───── TASK MATERIAL ─────
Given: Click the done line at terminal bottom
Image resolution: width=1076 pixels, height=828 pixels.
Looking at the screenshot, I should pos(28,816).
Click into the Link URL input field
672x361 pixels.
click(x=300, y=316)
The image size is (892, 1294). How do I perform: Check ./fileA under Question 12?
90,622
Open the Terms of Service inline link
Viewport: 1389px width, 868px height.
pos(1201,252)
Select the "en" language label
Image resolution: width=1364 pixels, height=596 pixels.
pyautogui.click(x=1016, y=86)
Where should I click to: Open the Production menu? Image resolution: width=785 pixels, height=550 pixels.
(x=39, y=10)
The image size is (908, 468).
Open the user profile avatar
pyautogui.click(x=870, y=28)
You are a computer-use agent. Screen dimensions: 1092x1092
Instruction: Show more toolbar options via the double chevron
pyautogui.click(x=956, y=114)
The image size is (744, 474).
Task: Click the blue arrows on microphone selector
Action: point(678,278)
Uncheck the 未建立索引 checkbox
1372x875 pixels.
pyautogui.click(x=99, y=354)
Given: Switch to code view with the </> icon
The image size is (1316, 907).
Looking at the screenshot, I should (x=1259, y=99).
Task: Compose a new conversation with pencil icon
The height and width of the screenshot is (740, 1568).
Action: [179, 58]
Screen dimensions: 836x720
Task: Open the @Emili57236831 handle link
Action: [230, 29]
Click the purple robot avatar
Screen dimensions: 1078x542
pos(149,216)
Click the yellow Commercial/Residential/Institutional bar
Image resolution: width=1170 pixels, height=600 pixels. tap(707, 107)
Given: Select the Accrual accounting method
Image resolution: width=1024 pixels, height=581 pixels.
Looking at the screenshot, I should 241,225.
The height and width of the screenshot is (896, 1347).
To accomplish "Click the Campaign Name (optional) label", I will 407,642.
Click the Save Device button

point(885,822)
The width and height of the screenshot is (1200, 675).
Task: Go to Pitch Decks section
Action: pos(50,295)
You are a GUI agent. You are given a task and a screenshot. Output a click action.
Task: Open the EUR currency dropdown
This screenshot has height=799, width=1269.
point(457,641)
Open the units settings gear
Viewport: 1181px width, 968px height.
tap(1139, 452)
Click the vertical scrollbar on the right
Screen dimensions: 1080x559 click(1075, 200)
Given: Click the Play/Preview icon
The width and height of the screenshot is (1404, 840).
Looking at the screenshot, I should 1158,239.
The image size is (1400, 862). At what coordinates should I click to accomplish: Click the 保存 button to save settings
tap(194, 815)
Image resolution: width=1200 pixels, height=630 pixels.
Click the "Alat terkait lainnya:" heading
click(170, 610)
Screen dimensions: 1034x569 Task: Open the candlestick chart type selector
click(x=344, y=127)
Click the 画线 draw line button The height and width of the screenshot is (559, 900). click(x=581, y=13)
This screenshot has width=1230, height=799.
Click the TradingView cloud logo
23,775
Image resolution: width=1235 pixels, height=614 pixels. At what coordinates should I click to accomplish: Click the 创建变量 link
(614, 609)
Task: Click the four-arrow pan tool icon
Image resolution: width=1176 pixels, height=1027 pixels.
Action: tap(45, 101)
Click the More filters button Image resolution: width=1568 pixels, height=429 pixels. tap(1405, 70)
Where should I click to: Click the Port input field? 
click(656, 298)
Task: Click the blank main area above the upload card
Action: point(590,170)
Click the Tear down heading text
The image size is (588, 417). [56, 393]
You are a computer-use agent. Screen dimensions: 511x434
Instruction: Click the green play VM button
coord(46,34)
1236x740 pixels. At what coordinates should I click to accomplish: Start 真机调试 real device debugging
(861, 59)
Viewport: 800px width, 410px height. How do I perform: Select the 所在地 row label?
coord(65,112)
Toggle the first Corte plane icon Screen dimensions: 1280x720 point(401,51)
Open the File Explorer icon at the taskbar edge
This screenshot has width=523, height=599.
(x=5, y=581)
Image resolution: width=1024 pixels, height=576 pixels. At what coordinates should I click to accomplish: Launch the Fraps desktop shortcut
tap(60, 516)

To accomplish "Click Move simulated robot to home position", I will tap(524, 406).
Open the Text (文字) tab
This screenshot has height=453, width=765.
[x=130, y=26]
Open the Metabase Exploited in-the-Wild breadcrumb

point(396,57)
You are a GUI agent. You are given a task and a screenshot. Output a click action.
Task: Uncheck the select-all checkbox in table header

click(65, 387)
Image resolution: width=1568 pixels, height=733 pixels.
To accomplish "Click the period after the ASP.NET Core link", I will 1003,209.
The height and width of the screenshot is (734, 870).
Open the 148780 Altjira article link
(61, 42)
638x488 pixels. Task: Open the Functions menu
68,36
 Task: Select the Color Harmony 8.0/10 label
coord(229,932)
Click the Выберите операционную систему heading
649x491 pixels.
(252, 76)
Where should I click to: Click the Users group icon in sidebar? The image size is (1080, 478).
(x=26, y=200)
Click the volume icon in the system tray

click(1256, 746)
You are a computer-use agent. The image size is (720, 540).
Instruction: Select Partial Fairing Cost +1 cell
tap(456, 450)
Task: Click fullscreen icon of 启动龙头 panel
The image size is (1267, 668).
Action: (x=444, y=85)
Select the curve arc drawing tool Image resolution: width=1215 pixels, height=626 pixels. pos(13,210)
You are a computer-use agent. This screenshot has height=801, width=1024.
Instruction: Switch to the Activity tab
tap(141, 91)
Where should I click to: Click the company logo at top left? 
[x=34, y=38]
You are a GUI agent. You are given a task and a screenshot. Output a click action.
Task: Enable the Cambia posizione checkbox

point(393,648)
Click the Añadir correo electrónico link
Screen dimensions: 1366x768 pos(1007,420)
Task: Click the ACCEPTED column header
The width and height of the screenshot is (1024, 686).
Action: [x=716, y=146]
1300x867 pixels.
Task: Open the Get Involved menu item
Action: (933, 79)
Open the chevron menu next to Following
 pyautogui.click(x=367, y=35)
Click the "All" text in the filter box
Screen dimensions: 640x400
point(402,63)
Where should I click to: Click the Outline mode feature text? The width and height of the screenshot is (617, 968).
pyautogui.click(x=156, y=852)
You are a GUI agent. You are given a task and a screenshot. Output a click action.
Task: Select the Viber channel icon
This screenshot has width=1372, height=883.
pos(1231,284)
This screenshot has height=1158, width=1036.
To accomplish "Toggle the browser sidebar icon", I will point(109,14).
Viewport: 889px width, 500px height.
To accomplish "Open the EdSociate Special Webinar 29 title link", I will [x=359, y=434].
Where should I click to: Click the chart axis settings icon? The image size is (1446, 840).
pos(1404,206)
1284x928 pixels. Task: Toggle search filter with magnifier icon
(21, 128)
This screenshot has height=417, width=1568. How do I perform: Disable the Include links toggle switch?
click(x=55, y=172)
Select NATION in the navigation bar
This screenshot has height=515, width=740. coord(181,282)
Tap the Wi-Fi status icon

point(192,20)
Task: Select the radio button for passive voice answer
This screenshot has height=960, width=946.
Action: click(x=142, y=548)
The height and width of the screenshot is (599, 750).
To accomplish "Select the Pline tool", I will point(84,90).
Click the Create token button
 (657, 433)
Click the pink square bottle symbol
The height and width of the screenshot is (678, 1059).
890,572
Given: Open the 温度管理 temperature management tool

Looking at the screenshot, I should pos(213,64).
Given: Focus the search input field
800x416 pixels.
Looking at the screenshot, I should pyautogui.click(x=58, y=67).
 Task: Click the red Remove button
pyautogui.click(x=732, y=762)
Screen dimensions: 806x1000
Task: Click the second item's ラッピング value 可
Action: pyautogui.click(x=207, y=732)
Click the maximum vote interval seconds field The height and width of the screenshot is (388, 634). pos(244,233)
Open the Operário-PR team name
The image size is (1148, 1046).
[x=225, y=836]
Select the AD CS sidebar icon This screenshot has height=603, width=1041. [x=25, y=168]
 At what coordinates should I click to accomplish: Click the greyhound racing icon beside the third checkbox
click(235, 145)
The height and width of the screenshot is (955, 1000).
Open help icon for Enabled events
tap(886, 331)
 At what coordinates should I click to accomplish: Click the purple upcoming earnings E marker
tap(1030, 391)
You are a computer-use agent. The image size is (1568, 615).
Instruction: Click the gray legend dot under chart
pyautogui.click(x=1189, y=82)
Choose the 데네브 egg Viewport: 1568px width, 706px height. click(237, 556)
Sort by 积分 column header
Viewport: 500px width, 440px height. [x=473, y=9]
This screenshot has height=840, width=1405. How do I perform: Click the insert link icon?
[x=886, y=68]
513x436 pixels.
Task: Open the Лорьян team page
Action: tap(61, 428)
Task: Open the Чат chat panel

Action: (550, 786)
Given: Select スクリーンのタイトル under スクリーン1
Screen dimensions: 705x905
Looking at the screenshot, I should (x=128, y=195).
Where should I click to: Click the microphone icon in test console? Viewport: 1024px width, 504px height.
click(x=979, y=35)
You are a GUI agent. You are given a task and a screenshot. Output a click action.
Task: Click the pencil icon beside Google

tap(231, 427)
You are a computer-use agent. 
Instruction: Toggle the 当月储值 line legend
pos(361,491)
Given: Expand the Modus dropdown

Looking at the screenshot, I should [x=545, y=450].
─────
- [YOUR INSTRUCTIONS]: Report how many lines in the records above contain the word "computer", giving only the number.

- [EXERCISE OUTPUT]: 6